The request was in response to an earlier subpoena related to the panel’s ongoing investigation of tech platforms’ policies and contact with the President Joe Biden administration.

According to CNBC, the move was an early indication of the added spotlight Meta’s newest product could bring to the company in the US.

Threads competes directly with Twitter, which owner Elon Musk wants to shape with his self-declared free speech absolutism in mind, despite at times suspending users including journalists.

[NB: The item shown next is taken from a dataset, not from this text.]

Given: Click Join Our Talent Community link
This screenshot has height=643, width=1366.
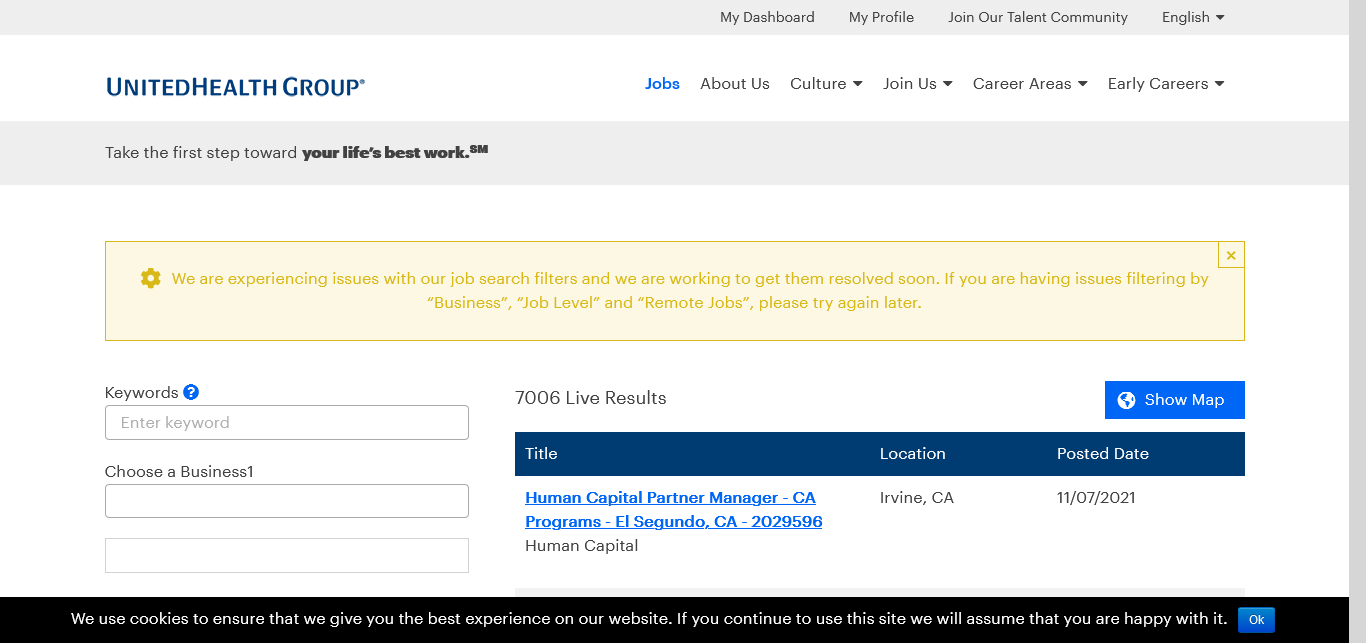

While Meta executives have made clear they do not want news and politics to dominate the conversation on Threads, it has become a large part of what users have historically come to Twitter to discuss.

“Indeed, Threads raises serious, specific concerns because it has been marketed as a rival of Elon
Musk’s Twitter, which has faced political persecution from the Biden Administration following
Musk’s commitment to free speech,” Jordan wrote.

He pointed to a Wall Street Journal article that found the Federal Trade Commission had asked Twitter to hand over internal communications about Musk and identify journalists who were allowed to access the company’s records, as part of a probe into whether Twitter could still adequately protect consumer information.

“In contrast, there are reports that Threads will enforce ‘Instagram’s community guidelines,’ which resulted in lawful speech being moderated following pressure by the government,” Jordan wrote.

He pointed to a recent lawsuit against the Biden administration filed by the attorneys general of Missouri and Louisiana that alleged the federal government had suppressed speech through its efforts to get social media platforms to address what it viewed as harmful posts related to the Covid-19 pandemic or elections, for example, CNBC said.

On July 4, a federal judge in Louisiana granted in part a preliminary injunction in that suit that barred several Biden administration officials from meeting with social media companies to encourage them to remove or delete posts. It also prevented those officials from even flagging certain kinds of social media posts to the companies to encourage their removal or suppression.